IN THE COURT OF APPEALS OF IOWA
No. 16-0676
Filed May 17, 2017
TARRENCE NEWMAN,
Applicant-Appellant,
vs.
STATE OF IOWA,
Respondent-Appellee.
________________________________________________________________
Appeal from the Iowa District Court for Johnson County, Marsha A.
Bergan, Judge.
Tarrence Newman appeals the district court’s denial of his application for
postconviction relief. AFFIRMED.
John J. Bishop, Cedar Rapids, for appellant.
Thomas J. Miller, Attorney General, and Darrel L. Mullins, Assistant
Attorney General, for appellee.
Considered by Vaitheswaran, P.J., and Tabor and Mullins, JJ.
2
MULLINS, Judge.
Tarrence Newman appeals the district court’s denial of his application for
postconviction relief (PCR), claiming there was no factual basis for his Alford1
plea for the crime of willful injury causing bodily injury and, thus, his trial counsel
in the underlying criminal case provided ineffective assistance by allowing him to
plead guilty. Specifically, Newman claims counsel was ineffective because there
was no factual basis to support that he specifically intended to cause a serious
injury.
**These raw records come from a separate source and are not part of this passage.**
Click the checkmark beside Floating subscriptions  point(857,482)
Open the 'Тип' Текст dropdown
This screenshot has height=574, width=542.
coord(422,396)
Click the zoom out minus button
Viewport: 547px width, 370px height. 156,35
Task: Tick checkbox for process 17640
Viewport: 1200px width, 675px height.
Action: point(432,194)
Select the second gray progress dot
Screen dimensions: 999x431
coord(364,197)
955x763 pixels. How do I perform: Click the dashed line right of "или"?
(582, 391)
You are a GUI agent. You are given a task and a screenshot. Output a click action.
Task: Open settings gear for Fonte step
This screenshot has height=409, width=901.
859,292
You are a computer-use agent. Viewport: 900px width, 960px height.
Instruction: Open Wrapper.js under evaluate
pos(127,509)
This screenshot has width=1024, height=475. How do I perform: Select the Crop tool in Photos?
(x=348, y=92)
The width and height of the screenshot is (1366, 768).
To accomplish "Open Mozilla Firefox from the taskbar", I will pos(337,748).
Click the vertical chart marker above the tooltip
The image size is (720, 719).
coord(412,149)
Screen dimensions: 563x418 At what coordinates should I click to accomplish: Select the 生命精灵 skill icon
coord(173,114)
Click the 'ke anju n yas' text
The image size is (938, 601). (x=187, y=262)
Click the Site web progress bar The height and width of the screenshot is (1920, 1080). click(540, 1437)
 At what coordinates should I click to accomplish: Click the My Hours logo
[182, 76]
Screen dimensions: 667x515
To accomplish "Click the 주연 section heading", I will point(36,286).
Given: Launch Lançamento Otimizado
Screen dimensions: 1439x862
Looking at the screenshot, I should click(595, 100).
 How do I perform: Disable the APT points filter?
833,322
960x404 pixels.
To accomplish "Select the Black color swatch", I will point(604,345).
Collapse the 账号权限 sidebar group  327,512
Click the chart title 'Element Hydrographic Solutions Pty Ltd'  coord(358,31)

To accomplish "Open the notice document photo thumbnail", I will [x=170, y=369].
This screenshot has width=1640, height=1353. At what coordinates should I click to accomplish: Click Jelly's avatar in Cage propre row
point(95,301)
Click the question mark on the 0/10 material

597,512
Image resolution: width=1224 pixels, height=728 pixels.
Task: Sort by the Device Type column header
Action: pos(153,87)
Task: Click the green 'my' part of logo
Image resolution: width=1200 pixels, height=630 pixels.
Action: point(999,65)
See Iowa Code § 708.4(2) (2013) (defining “willful injury” as when “[a]ny
person who does an act which is not justified and which is intended to cause
serious injury to another commits . . . [a] class ‘D’ felony, if the person causes
bodily injury to another”).
On our review of his PCR application, we find several possible claims.
However, even an extremely deferential reading of his application leaves it
unclear he was trying to allege the issue he now raises on appeal.2 Further,
Newman’s testimony at the PCR trial focused on his belief he was overcharged
because—according to him—others in jail for willful injury had used a weapon
and he did not. He also testified concerning other claims relating to the plea
negotiation process and trial preparation. The PCR court ruled on those latter
two issues, neither of which he challenges on appeal.
1
See Alford v. North Carolina, 400 U.S. 25, 37 (1970) (“An individual accused of crime
may voluntarily, knowingly, and understandingly consent to the imposition of a prison
sentence even if he is unwilling or unable to admit his participation in the acts
constituting the crime.”).
2
Newman’s pro se PCR filing made vague statements such as, “the elements to don’t fit
the crime and a person has to look at the situation as a whole,” but these statements
cannot be reasonably construed to be a challenge to the factual basis for his plea of
willful injury.
3
At the PCR trial, Newman did not testify or argue there was no factual
basis in the record for his plea. He did not testify or argue his attorney was
ineffective for allowing him to plead guilty. Nor did he testify or argue the video of
the assault had been misinterpreted or misunderstood. He did not request the
district court address or rule on any of these matters; and as stated above, his
PCR application did not clearly identify the issue he now raises on appeal. Thus,
it is not surprising the district court did not rule on the issue he raises on appeal.
See Meier v. Senecaut, 641 N.W.2d 532, 537 (Iowa 2002) (“It is a fundamental
doctrine of appellate review that issues must ordinarily be both raised and
decided by the district court before we will decide them on appeal.”). 3 And
Newman has not raised this issue as one of ineffectiveness of PCR counsel in
failing to argue before the PCR court that trial counsel was ineffective.
Accordingly, we find Newman’s sole claim on appeal is not properly before us
and affirm the PCR court’s denial of Newman’s PCR application.
AFFIRMED.
3
State v. Philo, 697 N.W.2d 481, 485 (Iowa 2005), allows a defendant to raise
ineffective-assistance-of-counsel claims for the first time on direct appeal from a guilty-
plea proceeding but does not support a claim of ineffective assistance of plea counsel on
an appeal of a PCR ruling that did not address the claim.